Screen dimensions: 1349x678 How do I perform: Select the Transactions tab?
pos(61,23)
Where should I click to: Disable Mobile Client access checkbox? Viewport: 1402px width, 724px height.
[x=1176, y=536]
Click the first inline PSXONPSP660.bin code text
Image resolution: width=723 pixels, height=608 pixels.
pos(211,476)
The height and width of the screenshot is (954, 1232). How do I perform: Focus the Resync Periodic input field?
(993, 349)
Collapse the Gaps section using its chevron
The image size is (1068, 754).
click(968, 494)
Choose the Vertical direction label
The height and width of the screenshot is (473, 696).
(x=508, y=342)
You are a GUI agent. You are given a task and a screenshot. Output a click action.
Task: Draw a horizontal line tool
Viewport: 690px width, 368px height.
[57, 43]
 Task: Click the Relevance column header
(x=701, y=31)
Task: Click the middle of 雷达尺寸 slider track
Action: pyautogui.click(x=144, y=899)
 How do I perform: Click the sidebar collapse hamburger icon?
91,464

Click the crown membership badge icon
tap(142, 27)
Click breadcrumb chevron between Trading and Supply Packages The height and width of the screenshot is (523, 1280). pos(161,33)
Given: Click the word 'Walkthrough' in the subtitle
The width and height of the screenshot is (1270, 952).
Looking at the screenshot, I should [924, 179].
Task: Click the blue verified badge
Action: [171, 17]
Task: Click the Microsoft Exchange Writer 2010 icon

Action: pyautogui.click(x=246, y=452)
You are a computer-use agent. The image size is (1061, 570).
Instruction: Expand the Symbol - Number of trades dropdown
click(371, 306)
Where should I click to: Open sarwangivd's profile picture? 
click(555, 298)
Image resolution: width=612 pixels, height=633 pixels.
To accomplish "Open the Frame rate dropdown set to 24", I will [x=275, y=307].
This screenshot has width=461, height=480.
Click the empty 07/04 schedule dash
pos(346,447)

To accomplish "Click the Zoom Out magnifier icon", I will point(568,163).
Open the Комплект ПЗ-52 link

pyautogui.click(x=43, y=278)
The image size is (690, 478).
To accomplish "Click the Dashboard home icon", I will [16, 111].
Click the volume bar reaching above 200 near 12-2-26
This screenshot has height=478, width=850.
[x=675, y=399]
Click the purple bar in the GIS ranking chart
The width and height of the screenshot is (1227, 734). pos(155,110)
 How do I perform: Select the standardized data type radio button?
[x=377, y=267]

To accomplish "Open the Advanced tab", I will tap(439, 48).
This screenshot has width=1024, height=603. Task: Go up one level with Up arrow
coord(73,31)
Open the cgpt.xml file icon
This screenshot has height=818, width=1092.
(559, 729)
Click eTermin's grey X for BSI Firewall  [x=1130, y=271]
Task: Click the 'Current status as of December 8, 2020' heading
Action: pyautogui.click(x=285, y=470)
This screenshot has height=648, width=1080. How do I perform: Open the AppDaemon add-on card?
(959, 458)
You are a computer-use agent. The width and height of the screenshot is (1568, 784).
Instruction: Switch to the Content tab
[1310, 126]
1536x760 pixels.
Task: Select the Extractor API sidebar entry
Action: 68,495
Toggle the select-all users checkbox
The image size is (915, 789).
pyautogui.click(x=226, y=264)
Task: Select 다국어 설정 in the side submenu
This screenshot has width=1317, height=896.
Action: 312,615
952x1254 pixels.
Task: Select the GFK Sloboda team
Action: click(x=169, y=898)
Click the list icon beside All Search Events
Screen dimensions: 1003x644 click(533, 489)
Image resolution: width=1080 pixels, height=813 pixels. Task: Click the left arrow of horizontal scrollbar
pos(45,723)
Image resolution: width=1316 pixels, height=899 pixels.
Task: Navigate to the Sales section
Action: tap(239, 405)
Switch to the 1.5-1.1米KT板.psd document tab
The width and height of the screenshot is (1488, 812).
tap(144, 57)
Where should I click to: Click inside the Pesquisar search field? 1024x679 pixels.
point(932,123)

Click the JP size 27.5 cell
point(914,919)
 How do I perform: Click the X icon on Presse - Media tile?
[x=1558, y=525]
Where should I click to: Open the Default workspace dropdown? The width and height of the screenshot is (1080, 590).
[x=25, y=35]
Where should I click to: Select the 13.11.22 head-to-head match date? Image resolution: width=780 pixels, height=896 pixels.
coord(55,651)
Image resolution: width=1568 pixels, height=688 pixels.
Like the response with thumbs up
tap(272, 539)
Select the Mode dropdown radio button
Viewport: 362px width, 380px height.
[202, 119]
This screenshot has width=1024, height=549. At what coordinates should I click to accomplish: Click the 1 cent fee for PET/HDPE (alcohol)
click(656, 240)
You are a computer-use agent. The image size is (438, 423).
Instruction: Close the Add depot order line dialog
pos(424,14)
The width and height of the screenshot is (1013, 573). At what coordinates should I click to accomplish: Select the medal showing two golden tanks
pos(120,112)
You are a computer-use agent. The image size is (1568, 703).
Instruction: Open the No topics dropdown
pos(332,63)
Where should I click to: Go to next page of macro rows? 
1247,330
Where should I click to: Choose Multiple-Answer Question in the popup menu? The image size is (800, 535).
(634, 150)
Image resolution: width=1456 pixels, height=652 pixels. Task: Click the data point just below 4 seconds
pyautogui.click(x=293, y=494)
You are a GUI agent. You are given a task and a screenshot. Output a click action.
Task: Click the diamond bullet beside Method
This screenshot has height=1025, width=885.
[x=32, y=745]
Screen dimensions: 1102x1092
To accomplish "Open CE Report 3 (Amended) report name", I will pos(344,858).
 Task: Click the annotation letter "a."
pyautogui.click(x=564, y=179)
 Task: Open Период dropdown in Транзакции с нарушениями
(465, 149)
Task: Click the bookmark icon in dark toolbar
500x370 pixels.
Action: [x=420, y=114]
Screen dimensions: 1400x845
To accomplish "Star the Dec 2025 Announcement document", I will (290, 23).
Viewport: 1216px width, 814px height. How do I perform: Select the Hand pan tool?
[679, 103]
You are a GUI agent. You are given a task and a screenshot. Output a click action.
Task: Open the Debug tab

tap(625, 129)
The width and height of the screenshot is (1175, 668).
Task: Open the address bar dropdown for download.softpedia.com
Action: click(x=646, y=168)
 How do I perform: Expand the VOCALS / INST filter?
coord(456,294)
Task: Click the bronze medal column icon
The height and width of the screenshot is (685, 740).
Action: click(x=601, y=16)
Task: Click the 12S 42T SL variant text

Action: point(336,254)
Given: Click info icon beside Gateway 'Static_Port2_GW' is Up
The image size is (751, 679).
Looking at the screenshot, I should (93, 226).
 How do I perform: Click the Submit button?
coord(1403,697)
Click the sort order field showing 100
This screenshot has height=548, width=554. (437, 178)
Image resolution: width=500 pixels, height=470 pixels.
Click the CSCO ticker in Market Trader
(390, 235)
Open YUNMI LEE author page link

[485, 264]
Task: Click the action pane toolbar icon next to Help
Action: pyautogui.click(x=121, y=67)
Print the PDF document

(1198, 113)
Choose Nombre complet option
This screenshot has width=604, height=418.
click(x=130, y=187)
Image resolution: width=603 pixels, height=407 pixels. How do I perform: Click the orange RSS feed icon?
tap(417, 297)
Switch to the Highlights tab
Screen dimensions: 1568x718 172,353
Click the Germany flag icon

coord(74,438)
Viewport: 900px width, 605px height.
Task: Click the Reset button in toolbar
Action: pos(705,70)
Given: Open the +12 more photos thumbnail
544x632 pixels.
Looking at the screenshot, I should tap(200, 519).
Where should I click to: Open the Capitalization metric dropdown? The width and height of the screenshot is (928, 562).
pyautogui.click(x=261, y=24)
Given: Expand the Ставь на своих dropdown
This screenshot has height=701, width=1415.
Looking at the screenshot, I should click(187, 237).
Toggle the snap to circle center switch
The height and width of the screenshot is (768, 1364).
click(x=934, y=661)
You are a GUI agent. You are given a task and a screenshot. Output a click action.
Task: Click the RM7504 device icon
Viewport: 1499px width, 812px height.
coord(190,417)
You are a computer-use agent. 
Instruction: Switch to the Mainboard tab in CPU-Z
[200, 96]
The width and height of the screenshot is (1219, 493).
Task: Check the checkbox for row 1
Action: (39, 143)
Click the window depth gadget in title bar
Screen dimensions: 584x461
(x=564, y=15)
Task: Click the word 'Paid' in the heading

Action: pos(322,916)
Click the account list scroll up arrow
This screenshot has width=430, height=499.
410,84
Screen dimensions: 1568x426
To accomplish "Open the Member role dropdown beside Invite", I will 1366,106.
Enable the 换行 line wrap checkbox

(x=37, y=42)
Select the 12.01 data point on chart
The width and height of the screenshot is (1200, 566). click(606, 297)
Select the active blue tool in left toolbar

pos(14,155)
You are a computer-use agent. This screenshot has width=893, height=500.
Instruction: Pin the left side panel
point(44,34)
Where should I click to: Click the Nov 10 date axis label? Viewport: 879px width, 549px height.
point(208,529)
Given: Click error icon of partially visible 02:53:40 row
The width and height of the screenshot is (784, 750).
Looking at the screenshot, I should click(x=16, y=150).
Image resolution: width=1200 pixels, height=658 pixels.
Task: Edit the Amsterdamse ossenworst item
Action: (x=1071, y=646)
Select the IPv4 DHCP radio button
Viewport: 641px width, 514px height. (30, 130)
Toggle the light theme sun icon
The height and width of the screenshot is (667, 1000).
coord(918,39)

═══

- **What this task involves**
Looking at the entries above, can you reproduce exactly the lines from the one that holds "Task: Click the bronze medal column icon" through the one that holds "Given: Click info", and only those?

- **Exercise response**
Task: Click the bronze medal column icon
The height and width of the screenshot is (685, 740).
Action: click(x=601, y=16)
Task: Click the 12S 42T SL variant text

Action: point(336,254)
Given: Click info icon beside Gateway 'Static_Port2_GW' is Up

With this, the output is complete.